Order, Supreme Court, New York County (Richard F. Braun, J), entered August 9, 2005, granting, in part, plaintiffs motion for summary judgment, and granting, in part, defendants-appellants’ cross motion for summary judgment, unanimously modified, on the law, to grant the cross motion to the further extent of dismissing the fourth, cause of action, and otherwise affirmed, without costs.

Contrary to defendants-appellants’ contention, the shareholders’ agreement upon which the first cause of action is premised is not in its essence a contract for the sale of goods. Accordingly, plaintiffs cause for the agreement’s enforcement is not subject to, and barred by, the UCC’s four-year limitation period (see Richard A. Rosenblatt & Co. v Davidge Data Sys. Corp., 295 AD2d 168 [2002]) but rather is timely, having been commenced within the six-year limitation period applicable to actions for breach of contract.

Defendants-appellants’ arguments to the effect that plaintiffs claims for equitable relief are barred by laches, unclean hands and the adequacy of monetary damages present factual issues and accordingly are not amenable to summary disposition {see Solomon R. Guggenheim Found, v Lubell, 77 NY2d 311 [1991]; Roemer & Featherstonhaugh v Featherstonhaugh, 274 AD2d 630, 632 [2000]).

The fourth cause of action, for tortious interference with contractual relations, should have been dismissed as time-barred. The cause could have accrued no later than November *2591998 when the subject apartment was transferred to Giorno Poetry in violation of plaintiffs right of first refusal under the shareholders’ agreement, but was not interposed until 2002, well beyond the applicable three-year statutory period (CPLR 214 [4]). We note, moreover, that plaintiff, in any event, has no tortious interference claim against defendant John Giorno since he was a party to the allegedly interfered-with agreement (see Koret, Inc. v Christian Dior, S.A., 161 AD2d 156 [1990], lv denied 76 NY2d 714 [1990]).

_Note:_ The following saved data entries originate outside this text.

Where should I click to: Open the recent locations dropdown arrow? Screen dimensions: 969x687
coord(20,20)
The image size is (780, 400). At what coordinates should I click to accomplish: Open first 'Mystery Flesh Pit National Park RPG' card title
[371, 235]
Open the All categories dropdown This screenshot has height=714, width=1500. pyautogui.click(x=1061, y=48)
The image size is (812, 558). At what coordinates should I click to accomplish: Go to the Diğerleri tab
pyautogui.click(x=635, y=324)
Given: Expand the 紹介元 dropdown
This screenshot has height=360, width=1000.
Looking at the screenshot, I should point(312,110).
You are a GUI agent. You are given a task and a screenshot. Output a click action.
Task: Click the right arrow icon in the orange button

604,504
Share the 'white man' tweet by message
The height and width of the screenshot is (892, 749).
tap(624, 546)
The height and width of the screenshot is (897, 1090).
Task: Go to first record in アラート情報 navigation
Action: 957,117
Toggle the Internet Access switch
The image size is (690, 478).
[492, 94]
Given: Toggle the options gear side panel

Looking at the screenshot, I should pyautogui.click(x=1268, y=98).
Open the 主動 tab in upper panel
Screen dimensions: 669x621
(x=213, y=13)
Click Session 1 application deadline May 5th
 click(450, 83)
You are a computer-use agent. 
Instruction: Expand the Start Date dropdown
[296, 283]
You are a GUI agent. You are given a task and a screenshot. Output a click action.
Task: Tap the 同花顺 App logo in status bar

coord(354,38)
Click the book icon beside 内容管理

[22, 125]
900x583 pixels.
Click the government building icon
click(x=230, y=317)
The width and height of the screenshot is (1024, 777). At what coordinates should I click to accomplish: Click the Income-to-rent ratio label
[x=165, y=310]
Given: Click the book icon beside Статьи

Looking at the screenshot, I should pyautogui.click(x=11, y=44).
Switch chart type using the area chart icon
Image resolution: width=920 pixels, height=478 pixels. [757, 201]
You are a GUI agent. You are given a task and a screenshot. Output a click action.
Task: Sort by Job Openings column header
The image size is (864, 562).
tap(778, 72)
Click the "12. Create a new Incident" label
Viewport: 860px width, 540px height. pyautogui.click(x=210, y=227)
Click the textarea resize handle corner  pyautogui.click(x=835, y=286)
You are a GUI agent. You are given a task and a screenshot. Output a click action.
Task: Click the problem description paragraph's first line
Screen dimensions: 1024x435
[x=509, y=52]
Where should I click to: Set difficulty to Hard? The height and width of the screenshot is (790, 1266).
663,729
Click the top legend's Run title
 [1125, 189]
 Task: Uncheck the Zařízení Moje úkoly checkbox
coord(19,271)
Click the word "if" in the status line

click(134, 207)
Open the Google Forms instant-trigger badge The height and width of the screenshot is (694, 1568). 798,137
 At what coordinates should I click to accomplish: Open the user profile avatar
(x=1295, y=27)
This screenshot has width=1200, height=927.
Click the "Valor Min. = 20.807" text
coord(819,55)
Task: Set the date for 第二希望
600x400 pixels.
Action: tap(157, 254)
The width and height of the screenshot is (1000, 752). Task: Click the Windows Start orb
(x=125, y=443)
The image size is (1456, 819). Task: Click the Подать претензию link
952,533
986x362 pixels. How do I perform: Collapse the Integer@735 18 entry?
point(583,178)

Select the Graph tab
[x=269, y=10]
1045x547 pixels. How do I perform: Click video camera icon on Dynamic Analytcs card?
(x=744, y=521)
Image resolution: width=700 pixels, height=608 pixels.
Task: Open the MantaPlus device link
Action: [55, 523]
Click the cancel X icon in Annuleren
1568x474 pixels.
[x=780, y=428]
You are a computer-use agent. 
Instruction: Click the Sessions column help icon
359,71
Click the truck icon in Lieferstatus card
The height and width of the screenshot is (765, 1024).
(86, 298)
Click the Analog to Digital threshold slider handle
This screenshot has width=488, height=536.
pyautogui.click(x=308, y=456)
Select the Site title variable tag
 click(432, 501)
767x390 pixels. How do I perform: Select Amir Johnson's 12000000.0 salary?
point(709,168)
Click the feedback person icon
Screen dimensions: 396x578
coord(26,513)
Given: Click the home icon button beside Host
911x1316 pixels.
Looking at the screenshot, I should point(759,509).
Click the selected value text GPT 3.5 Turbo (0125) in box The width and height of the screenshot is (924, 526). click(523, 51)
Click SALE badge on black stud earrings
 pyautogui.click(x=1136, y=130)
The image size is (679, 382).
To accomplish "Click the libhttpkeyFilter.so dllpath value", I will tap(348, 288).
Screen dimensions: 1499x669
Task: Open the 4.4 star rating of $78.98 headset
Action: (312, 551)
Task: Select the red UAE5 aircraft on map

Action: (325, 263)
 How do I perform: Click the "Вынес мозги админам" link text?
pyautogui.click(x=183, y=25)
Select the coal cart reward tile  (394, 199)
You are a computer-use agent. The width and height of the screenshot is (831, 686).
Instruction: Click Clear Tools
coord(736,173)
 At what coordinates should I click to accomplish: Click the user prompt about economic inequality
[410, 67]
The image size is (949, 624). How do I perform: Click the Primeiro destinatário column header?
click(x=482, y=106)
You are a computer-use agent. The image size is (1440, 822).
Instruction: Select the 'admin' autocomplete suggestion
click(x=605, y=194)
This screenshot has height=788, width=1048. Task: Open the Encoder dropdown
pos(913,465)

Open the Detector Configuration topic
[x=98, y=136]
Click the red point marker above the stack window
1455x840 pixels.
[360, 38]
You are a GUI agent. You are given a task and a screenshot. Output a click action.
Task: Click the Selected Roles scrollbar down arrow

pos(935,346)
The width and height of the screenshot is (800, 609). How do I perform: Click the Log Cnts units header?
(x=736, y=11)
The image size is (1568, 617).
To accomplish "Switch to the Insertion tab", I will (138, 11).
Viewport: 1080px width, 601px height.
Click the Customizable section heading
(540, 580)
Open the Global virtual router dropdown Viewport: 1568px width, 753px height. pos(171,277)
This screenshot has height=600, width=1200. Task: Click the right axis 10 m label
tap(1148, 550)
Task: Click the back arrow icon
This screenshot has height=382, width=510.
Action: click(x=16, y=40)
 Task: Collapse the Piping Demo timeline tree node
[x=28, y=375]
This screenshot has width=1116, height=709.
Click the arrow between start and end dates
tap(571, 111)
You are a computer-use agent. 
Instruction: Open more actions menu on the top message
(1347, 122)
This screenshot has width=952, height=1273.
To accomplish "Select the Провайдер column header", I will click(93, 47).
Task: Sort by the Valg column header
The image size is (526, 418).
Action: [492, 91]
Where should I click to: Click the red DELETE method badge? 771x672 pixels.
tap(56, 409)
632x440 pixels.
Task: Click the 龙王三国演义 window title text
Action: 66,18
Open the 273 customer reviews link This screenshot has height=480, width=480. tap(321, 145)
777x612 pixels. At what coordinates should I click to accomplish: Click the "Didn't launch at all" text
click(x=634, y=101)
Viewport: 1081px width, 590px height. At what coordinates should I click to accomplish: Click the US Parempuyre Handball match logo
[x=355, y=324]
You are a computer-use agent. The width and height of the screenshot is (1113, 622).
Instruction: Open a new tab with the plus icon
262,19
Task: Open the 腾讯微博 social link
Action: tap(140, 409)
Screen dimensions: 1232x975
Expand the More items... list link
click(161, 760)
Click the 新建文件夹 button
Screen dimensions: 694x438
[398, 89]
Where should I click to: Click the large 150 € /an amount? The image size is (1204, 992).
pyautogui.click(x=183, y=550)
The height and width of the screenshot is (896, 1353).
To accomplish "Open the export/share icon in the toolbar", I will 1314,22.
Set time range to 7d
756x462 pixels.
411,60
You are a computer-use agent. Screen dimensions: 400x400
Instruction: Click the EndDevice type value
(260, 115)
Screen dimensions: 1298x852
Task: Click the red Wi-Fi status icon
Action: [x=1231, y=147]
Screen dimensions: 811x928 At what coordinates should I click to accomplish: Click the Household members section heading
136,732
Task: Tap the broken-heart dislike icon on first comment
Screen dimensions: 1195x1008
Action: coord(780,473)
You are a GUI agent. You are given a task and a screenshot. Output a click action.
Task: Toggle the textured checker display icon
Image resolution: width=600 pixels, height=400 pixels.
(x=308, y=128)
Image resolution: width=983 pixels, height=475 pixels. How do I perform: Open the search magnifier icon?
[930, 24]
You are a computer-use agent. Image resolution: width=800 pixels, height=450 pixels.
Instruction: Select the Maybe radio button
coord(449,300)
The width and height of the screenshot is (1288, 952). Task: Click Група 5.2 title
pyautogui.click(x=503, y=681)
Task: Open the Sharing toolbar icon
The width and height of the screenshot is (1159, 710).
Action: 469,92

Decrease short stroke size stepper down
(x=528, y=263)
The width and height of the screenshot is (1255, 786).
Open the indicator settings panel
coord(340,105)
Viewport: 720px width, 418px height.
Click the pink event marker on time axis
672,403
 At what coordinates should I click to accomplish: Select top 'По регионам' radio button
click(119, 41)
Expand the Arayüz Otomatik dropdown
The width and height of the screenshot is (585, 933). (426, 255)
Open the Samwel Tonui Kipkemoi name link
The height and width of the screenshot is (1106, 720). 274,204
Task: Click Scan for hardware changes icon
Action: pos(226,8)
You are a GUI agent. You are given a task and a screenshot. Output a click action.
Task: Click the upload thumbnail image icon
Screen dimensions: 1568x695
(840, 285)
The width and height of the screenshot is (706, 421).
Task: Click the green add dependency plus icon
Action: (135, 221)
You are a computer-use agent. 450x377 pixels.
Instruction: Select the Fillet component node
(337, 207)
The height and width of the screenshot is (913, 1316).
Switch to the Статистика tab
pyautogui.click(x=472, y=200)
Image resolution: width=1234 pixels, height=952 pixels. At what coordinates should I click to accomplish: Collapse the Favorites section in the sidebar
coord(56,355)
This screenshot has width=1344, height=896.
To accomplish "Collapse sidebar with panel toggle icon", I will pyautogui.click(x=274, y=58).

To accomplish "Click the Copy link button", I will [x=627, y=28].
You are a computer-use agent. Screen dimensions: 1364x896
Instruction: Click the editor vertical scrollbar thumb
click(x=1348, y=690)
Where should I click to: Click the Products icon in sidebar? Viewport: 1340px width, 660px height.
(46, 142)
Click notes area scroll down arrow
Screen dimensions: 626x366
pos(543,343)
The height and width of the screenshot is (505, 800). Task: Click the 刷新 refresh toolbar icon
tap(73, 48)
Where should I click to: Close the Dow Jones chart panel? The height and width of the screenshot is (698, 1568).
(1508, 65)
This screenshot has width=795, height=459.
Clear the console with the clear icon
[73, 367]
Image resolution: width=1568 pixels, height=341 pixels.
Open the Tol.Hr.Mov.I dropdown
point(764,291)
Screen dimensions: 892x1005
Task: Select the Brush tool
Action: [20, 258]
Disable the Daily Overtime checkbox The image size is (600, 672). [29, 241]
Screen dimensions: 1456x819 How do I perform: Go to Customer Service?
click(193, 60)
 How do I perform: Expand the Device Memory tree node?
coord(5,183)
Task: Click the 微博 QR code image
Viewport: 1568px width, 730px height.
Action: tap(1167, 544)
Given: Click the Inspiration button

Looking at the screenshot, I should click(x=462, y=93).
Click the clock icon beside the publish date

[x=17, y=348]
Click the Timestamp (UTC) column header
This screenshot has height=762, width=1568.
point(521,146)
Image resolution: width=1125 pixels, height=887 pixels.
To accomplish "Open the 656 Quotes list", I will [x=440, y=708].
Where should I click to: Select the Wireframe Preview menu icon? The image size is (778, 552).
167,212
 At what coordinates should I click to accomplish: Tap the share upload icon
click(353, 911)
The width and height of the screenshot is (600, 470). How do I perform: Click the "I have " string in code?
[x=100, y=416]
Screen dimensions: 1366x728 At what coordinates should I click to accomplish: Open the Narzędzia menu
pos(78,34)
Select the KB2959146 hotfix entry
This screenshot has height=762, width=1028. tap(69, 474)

Also time-barred was plaintiffs seventh cause of action, seeking damages for breach of fiduciary duty. The cause is subject to a three-year limitation period (see Kaufman v Cohen, 307 AD2d 113, 118-119 [2003]). Although the cause contains allegations of fraud, they are incidental to the alleged breach and accordingly may not be employed to lengthen the limitation period to six years (see id.).

The eighth cause of action was properly dismissed as against the Giorno defendants. Inasmuch as those defendants are merely shareholders, they may not be held personally liable for any breach by the corporation of its contractual obligation to maintain and repair its premises (see Prudential-Bache Metal Co. v Binder, 121 AD2d 923 [1986]).

We have considered the parties’ remaining arguments for affirmative relief and find them unavailing. Concur—Tom, J.P., Marlow, Gonzalez, Catterson and Malone, JJ.